The Judiciary Subcommittee on Immigration in the U.S. House of Representatives is scheduled to hold public hearings beginning July 19 on the use of Nazi war criminals by American intelligence agencies. This Congressional group headed by Rep. Joshua Eilberg (D.Pa.) has indicated its “dissatisfaction” with a recent report by the General Accounting Office (GAO), the investigative arm of Congress, on the hitherto secret employment of these accused mass murderers.
A GAO report issued on May 15 stated that there was no evidence of a “widespread conspiracy” within the U.S. government to cover up the Nazi war criminal cases that have been festering for almost 30 years. Charles R. Allen, Jr., a well-known expert and author on Nazi war criminals, told the Jewish Telegraphic Agency that he has been called as a witness by the subcommittee to assist them in determining “which war criminals have been used by what agencies.”
The GAO report mentions an “unnamed journalist” five times, and says that the CIA, FBI, Defense Department and other agencies had close ties with alleged Nazi war criminals who entered the U.S. after World War II. The “unnamed journalist” is Allen, who says that he challenges the accuracy of the number of Nazi war criminals and collaborators that U.S. intelligence agencies have admitted to the GAO that they “utilized” over the last 30 years, without the knowledge of the American public.
In an exclusive interview, Allen said that “the GAO report indicates that my series of articles, later a small book entitled ‘Nazi War Criminals Among Us,’ first forced this issue publicly onto the State Department and Justice Department in 1963. The report further shows that my evidence of at least 16 Nazi war criminals that I said were used by agencies of the U.S. government has since been borne out. The GAO learned that the Justice Department and State Department deliberately rejected my inquiries at the time, when I asked how many Nazi war criminals were here and what they were being used for.”
REPORT DOES NOT NAME WAR CRIMINALS
The GAO report did not name specific Nazi war criminals.
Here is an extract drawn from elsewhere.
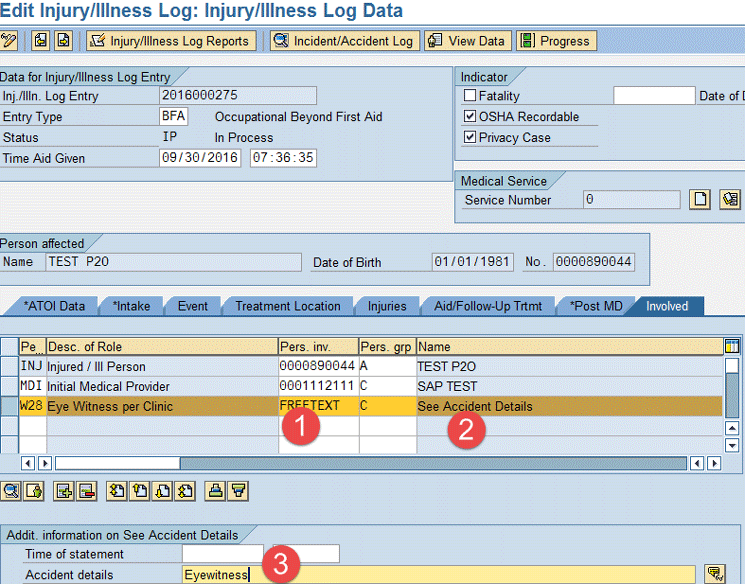Viewport: 745px width, 584px height.
Task: Toggle the Privacy Case checkbox
Action: tap(470, 138)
One reference to the “unnamed journalist” take up an entire page of the 32-page text, using Allen’s 1963 charges. “The report serves the purpose of at least having made the agencies admit that they ‘utilized’ Nazi war criminals and collaborators,” Allen said. “How, when, and whom, they don’t say, and the reason they don’t say is that the CIA, FBI and other of the 10 major U.S. intelligence agencies won’t tell them.”
The GAO further found in its report that the same “unnamed journalist” is how using the figure of 254 for the number of Nazi war criminals and collaborators living in the U.S. This is only two more than the official Immigration and Naturalization Services admission of knowledge of 252, in the GAO report.
According to the GAO findings, the CIA admits to having used Nazi war criminals and the FBI admits having “contacted” 44 Nazi war criminals, and further admits to have employed seven of them. These figures are based solely on a total of III “samplings” from the list of 252.
“I can assure you,” Allen said, “that the GAO findings, while helpful, are well short of the mark. I will shortly reveal all of the names of the Nazi war criminals and collaborators that have been used by the 10 major intelligence agencies of the U.S. government, and also detail how they were used.” Allen said that he will make this information available to the Judiciary Subcommittee and then hold a special press conference in Washington, following the hearings. He is currently working on a new book on Nazi war criminals in America.